Want to share your content on R-bloggers? click here if you have a blog, or here if you don't.

I’ve been doing some machine learning recently, and one thing that keeps popping up is the need to explain the models and their components. There are a variety of ways to go about explaining model features, but probably the most common approach is to use variable (or feature) importance scores. Unfortunately, computing variable importance scores isn’t as straightforward as one might hope—there are a variety of methodologies! Upon implementation, I came to the question “How similar are the variable importance scores calculated using different methodologies?” 1 I think it’s important to know if the different methods will lead to drastically different results. If so, then the choice of method is a source of bias in model interpretation, which is not ideal.

This post isn’t intended to be a deep-dive into model interpretability or variable importance, but some concepts should be highlighted before attempting to answer this question. Generally, variable importance can be categorized as either being “model-specific” or “model-agnostic”. Both depend upon some kind of loss function, e.g. root mean squared error (RMSE), classification error, etc. The loss function for a model-specific approach will generally be “fixed” by the software and package that are used 2, while model-agnostic approaches tend to give the user flexibility in choosing a loss function. Finally, within model-agnostic approaches, there are different methods, e.g. permutation and SHAP (Shapley Additive Explanations).

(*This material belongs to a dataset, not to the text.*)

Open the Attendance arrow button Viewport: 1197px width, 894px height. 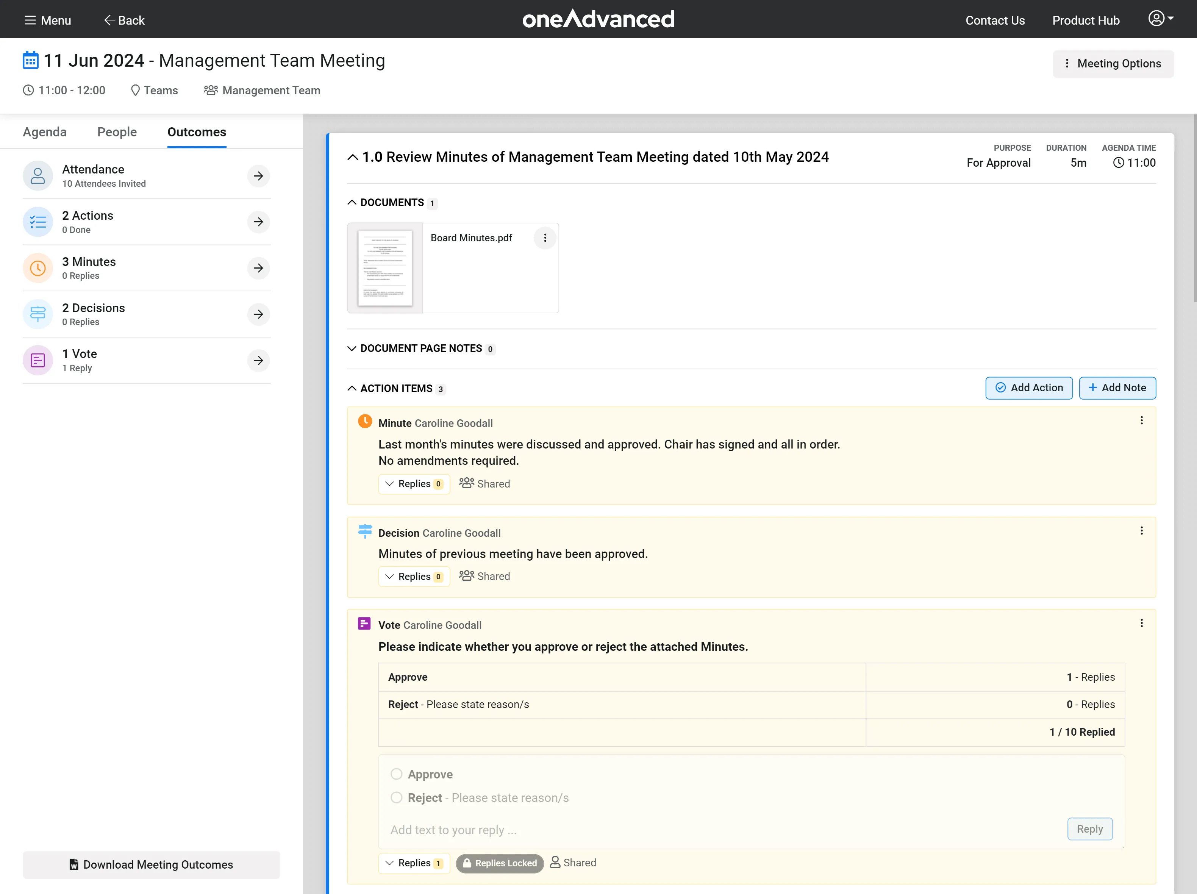[258, 176]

So, to summarize, variable importance “methodologies” can be broken down in several ways:

  1. model-specific vs. model-agnostic approach
  2. loss function
  3. model agnostic method (given a model agnostic approach)

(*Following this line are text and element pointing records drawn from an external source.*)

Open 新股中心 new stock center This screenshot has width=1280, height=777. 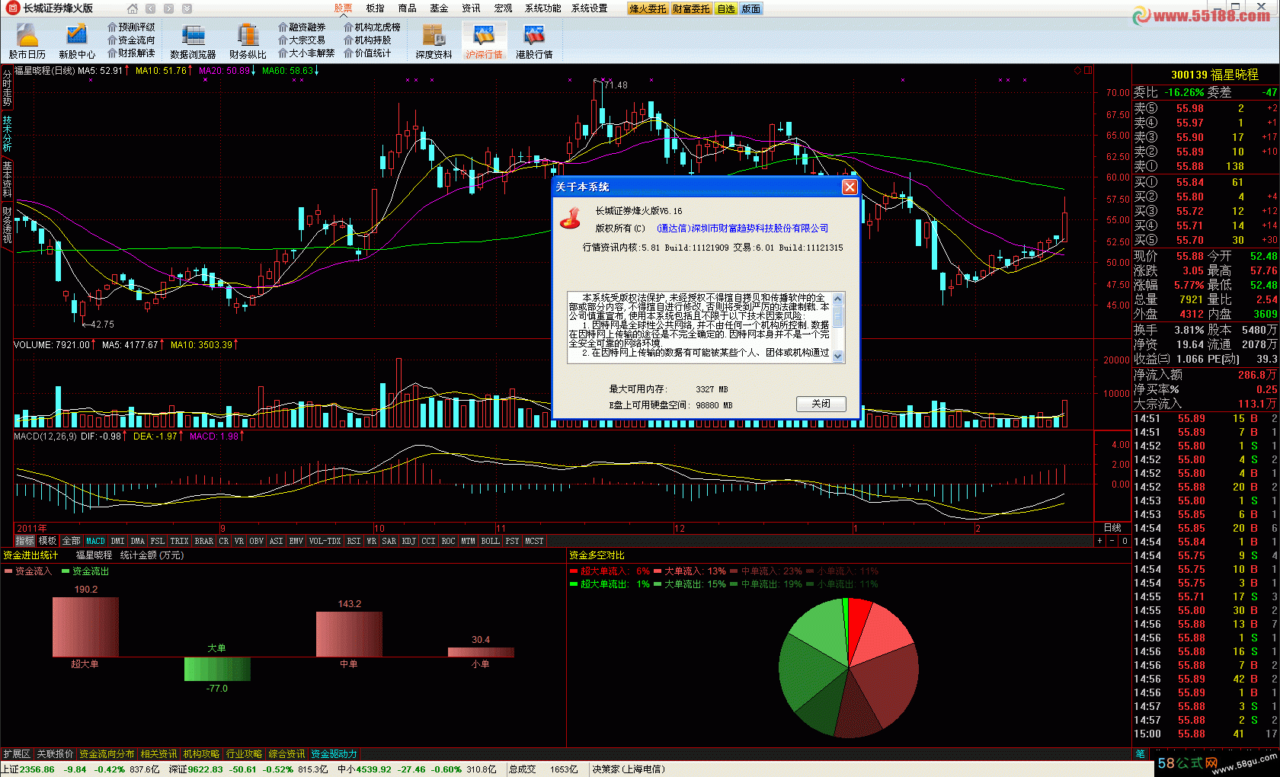[x=76, y=40]
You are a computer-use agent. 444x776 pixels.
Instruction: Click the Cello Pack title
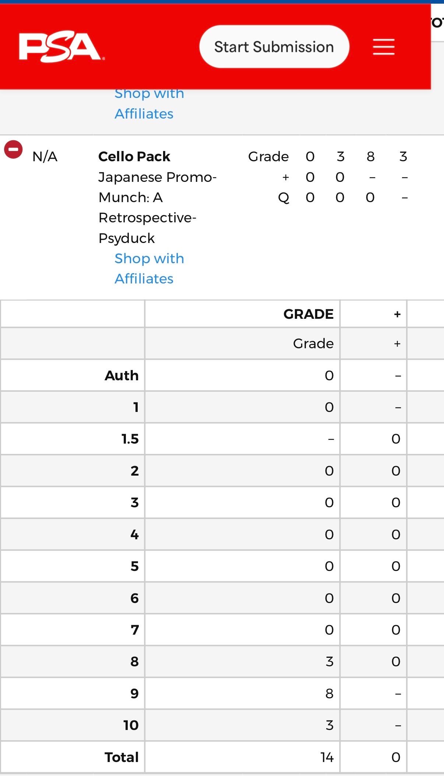click(134, 156)
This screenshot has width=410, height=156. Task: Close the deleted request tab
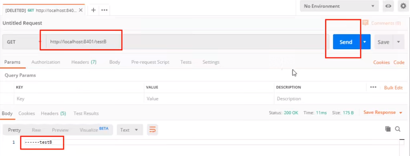click(x=81, y=10)

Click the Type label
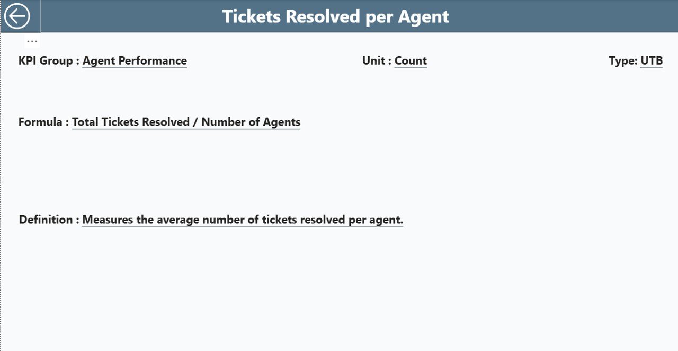pyautogui.click(x=622, y=61)
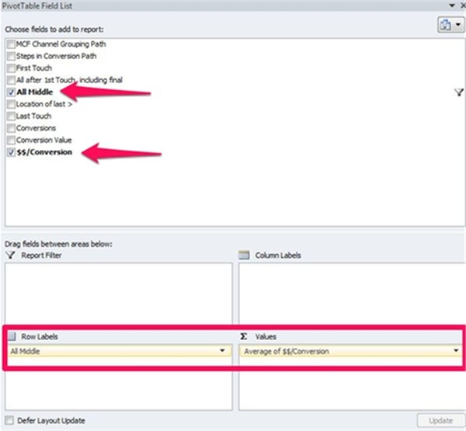The width and height of the screenshot is (466, 431).
Task: Check the MCF Channel Grouping Path field
Action: coord(10,44)
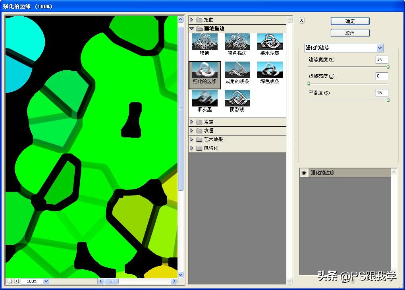Pick the 阴影线 (Crosshatch) filter

(x=237, y=99)
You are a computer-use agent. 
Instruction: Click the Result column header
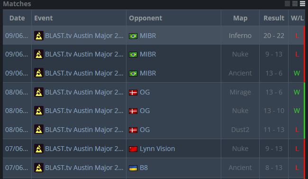point(274,18)
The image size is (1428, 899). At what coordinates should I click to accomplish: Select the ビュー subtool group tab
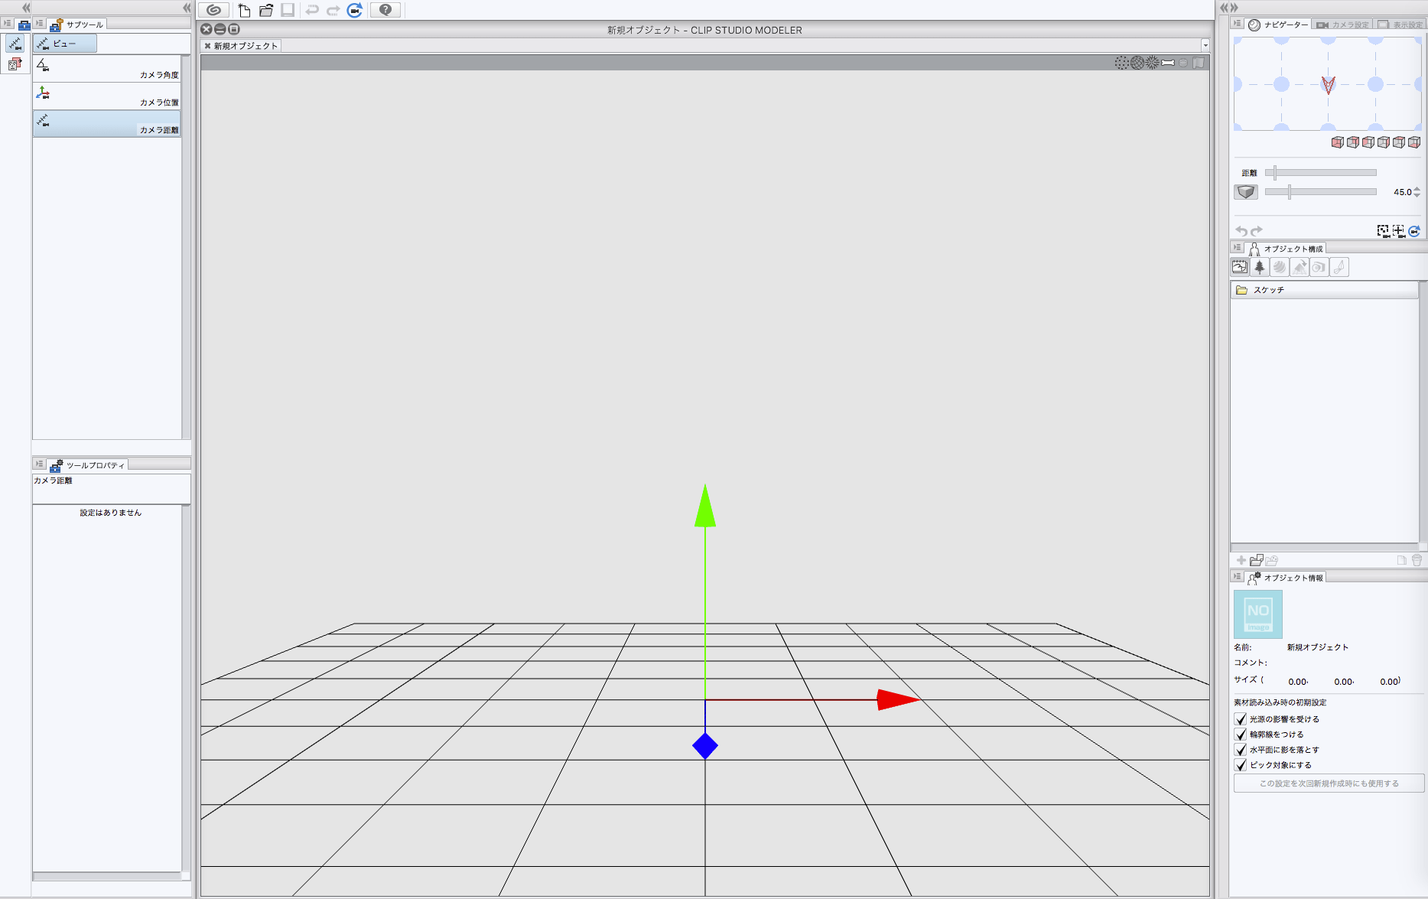click(x=64, y=43)
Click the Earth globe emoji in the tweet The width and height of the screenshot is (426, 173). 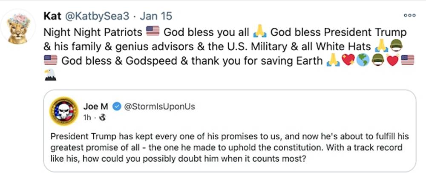(357, 61)
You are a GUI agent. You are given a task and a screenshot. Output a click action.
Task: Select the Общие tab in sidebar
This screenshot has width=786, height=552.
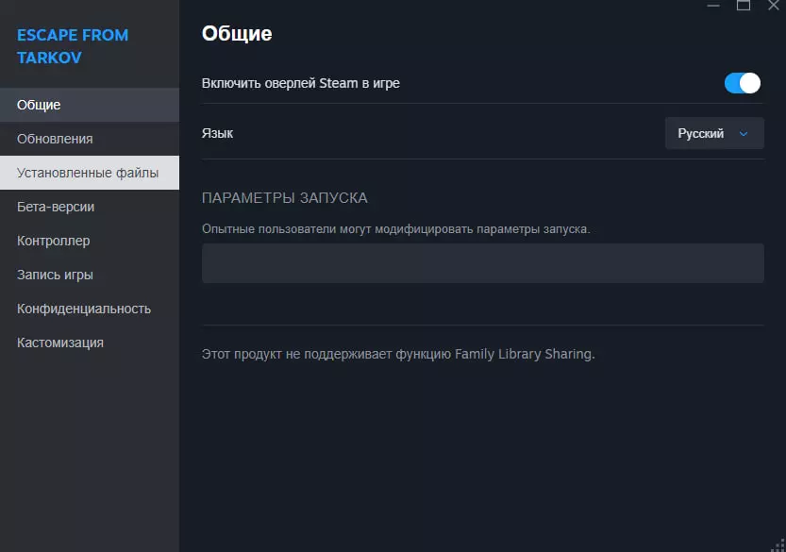click(x=39, y=105)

I’m going to attempt to address (1) and (3) above. I’m leaving (2) out because (a) I think the results won’t differ too much when using different loss functions (although I haven’t verified this assumption) and (b) for the sake of simplicity, I don’t want to be too exhaustive in this analysis. 3

I also want to evaluate how variable importance scores differ across more than one of each of the following:

  1. model type (e.g. linear regression, decision trees, etc.)
  2. type of target variables (continuous or discrete)
  3. data set

While evaluating the sensitivity of variable importance scores to different methodologies is the focus of this analysis, I think it’s important to test how the findings hold up when (1) varying model types, (2) varying target variables, and (3) varying the data itself. This should help us highlight any kind of bias in the results due to choice of model type and type of target variable. Put another way, it should help us quantify the robustness the conclusions that are drawn. If we find that the scores are similar under variation, then we can be more confident that the findings can be generalized.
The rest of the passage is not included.